▶ [Try it]
Exact copy, no pictures: every line from the one that contains "Given: Open the Power Pivot tab" through the end of the data below, and nothing else.

[Screenshot grounding data]
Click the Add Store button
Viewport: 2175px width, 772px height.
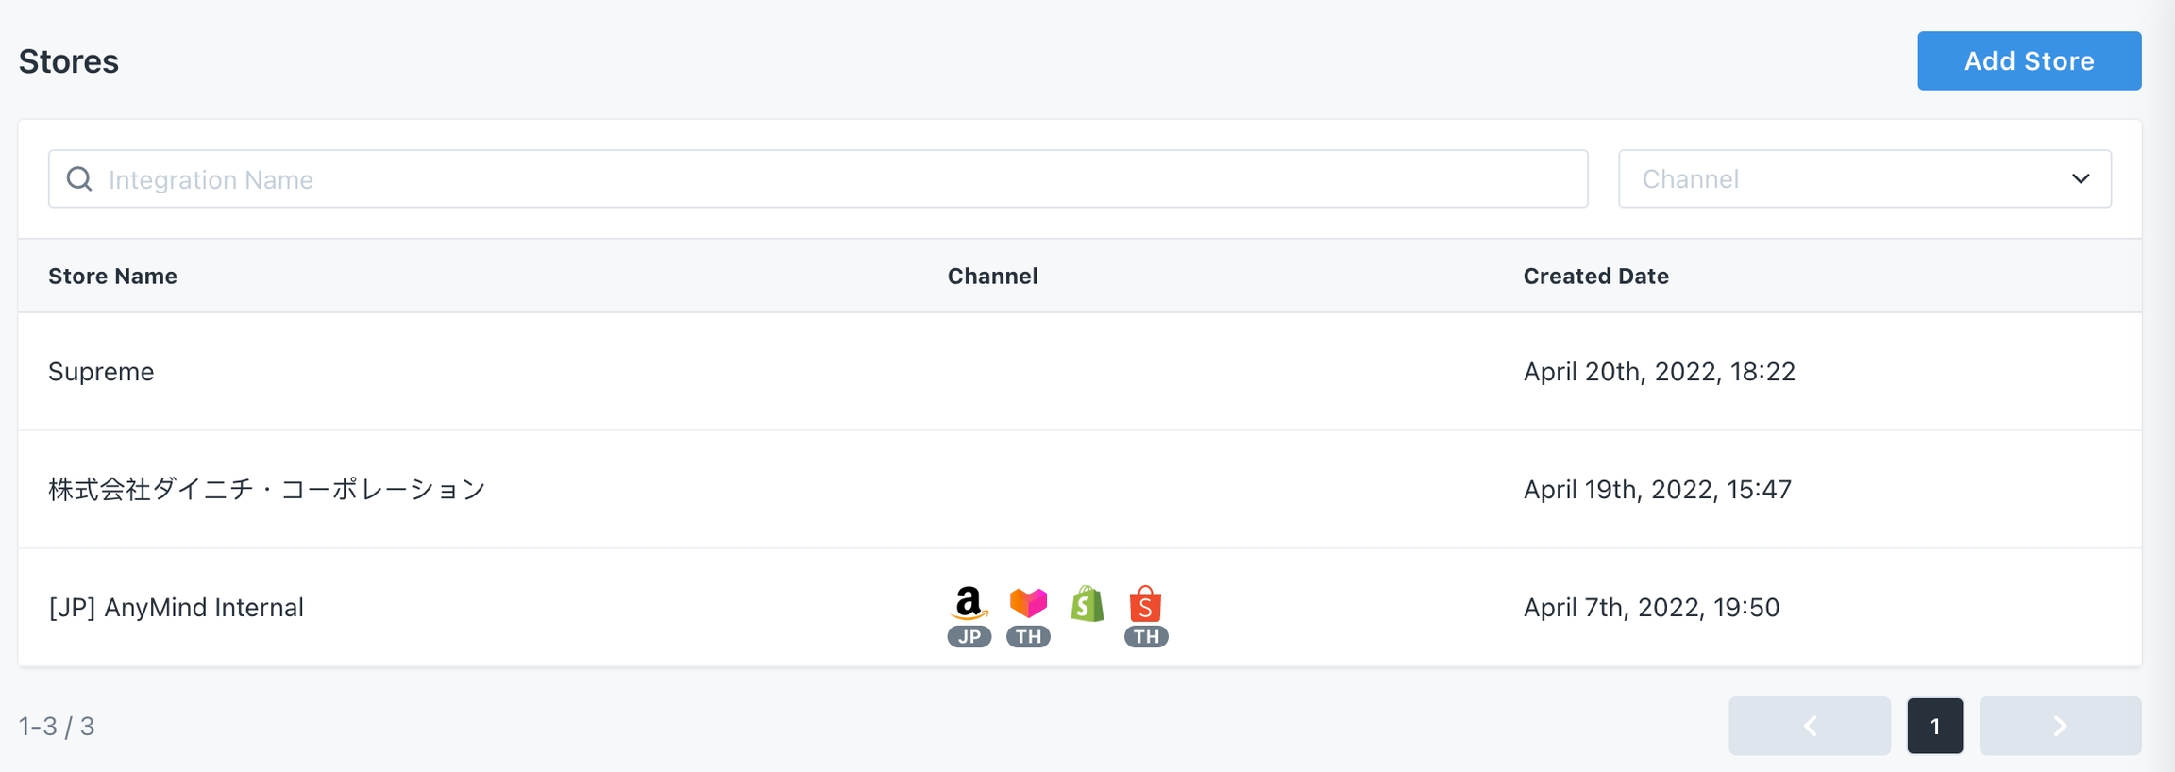point(2029,61)
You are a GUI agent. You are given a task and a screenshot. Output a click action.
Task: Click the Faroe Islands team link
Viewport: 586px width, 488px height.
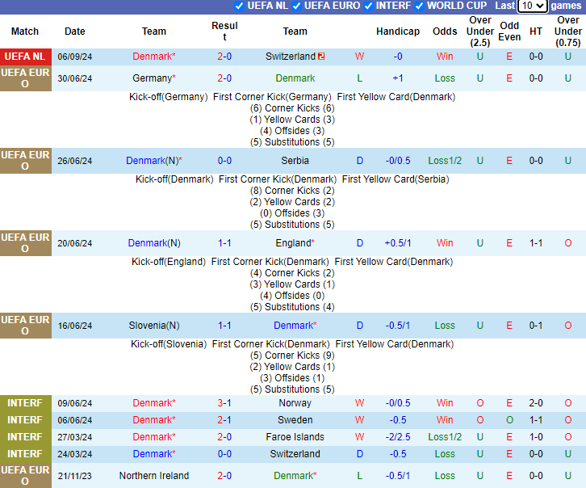[x=295, y=437]
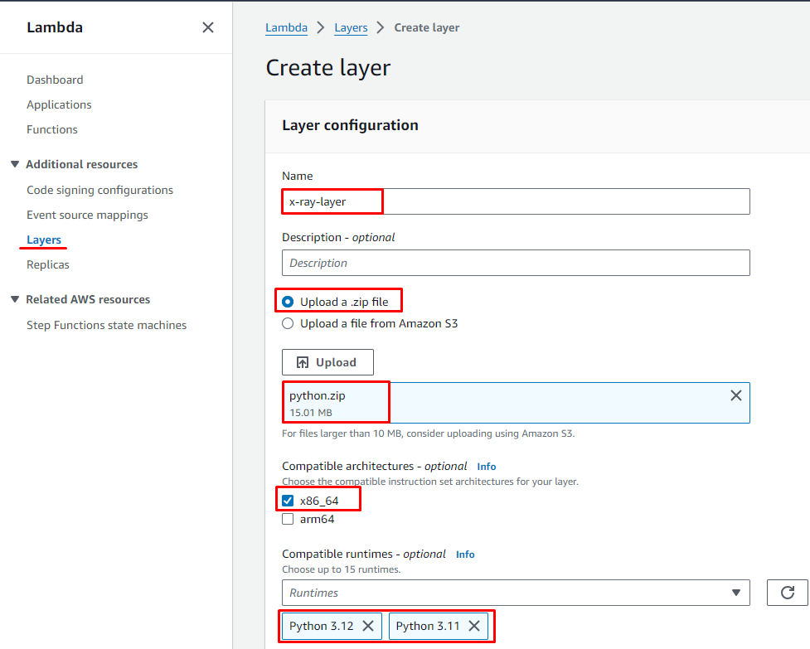Image resolution: width=810 pixels, height=649 pixels.
Task: Click the Upload button
Action: (327, 362)
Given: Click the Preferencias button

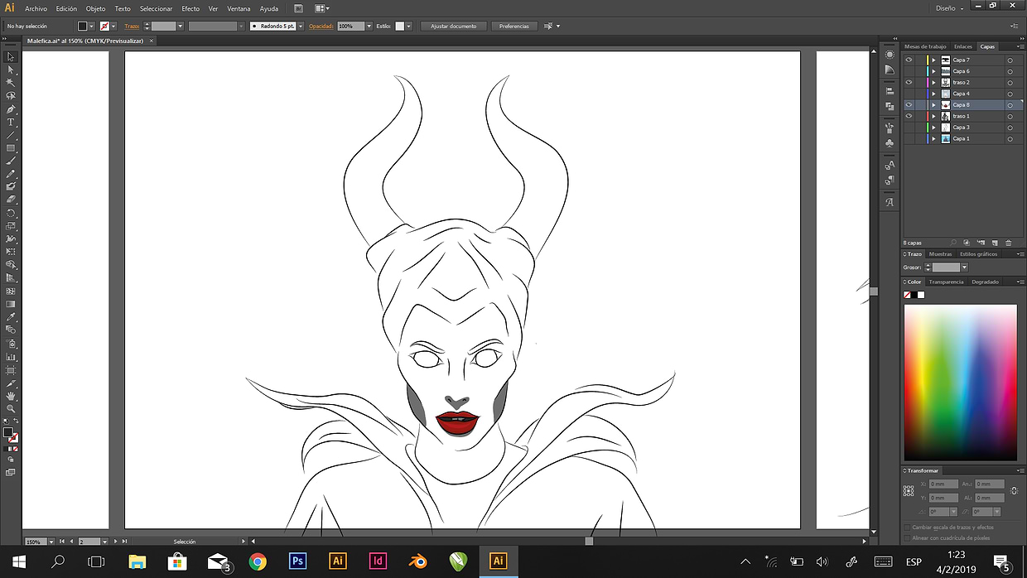Looking at the screenshot, I should (x=514, y=26).

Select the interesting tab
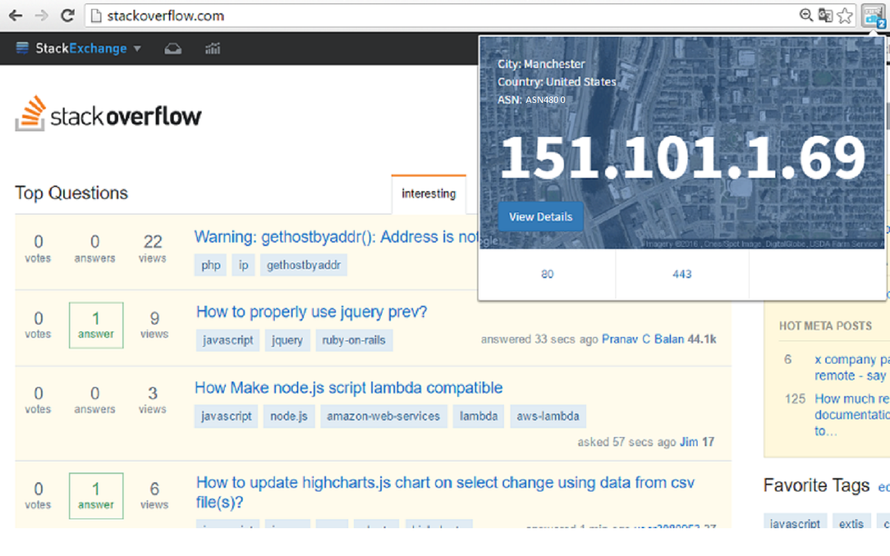[x=428, y=193]
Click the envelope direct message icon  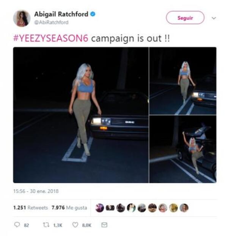(104, 225)
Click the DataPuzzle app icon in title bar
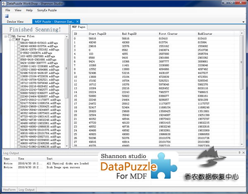The width and height of the screenshot is (248, 194). point(4,3)
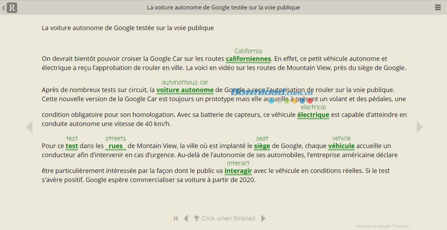Go to previous page with left side arrow
The image size is (447, 230).
pyautogui.click(x=29, y=127)
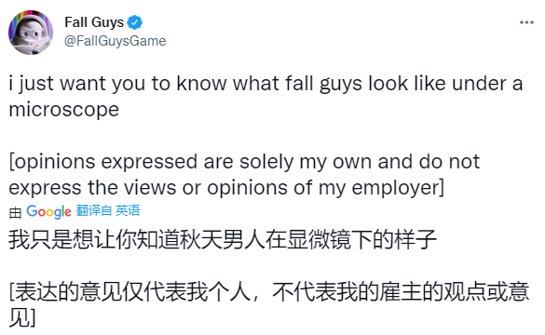Click the translated line starting [表达的意见
Image resolution: width=545 pixels, height=335 pixels.
point(269,292)
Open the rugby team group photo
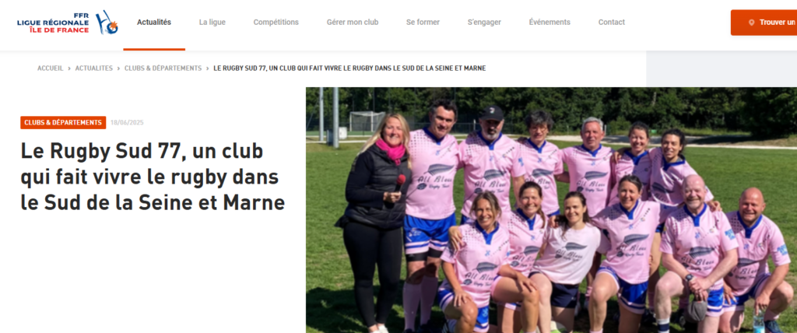 tap(551, 210)
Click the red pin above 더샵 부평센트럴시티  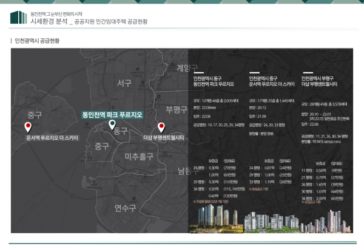click(161, 127)
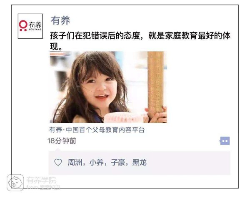Open liker 黑龙's profile
This screenshot has height=198, width=250.
tap(139, 163)
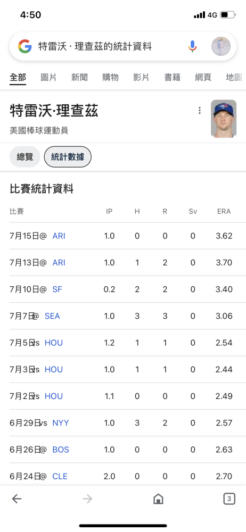Open the SEA team link
The width and height of the screenshot is (246, 532).
coord(52,316)
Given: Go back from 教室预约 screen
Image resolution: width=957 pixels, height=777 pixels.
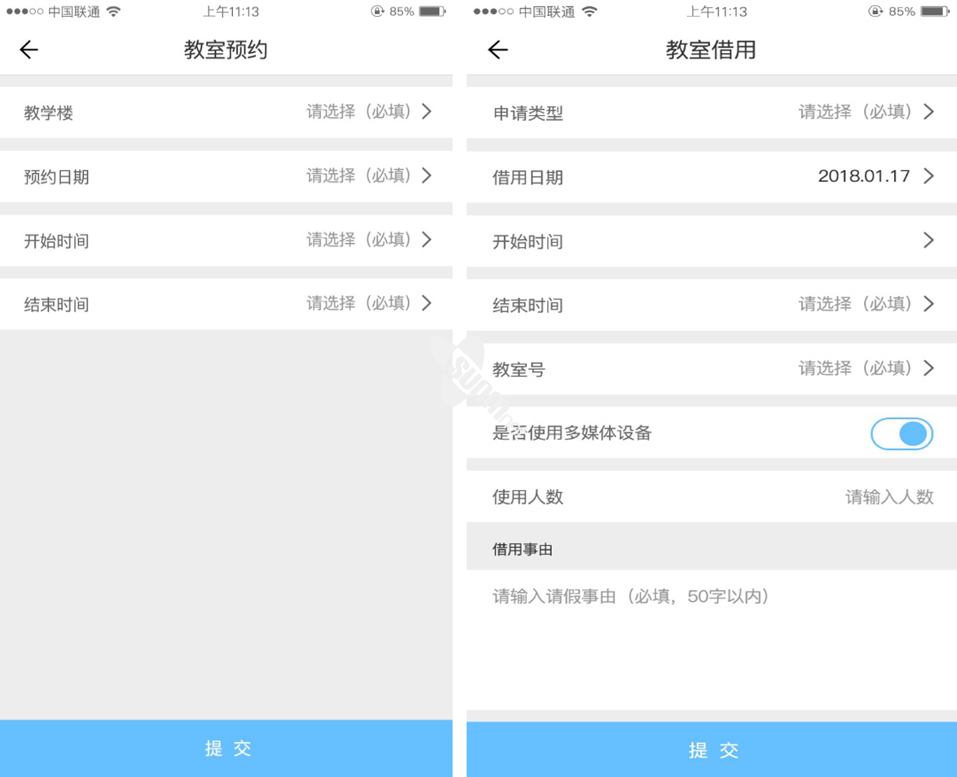Looking at the screenshot, I should pos(29,50).
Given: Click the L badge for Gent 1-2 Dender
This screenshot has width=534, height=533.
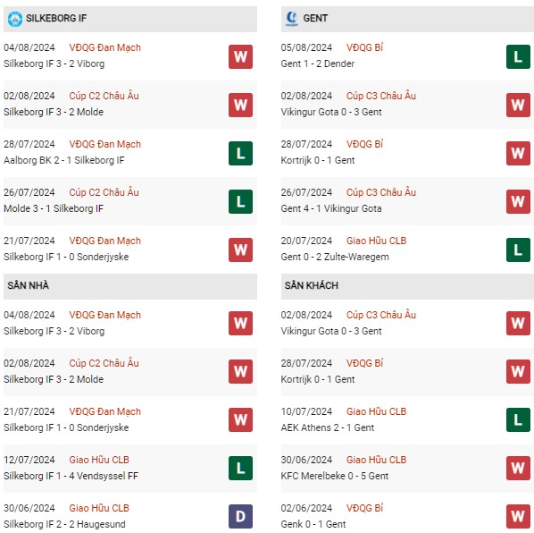Looking at the screenshot, I should (518, 56).
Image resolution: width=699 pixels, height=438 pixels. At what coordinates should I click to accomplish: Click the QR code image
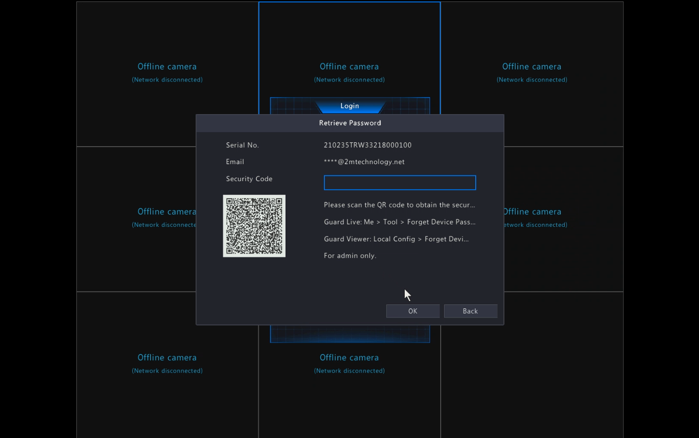point(254,226)
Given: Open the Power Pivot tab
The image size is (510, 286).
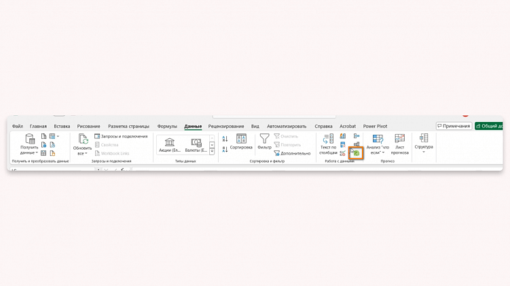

▶ [Response to the exercise]
Given: Open the Power Pivot tab
The image size is (510, 286).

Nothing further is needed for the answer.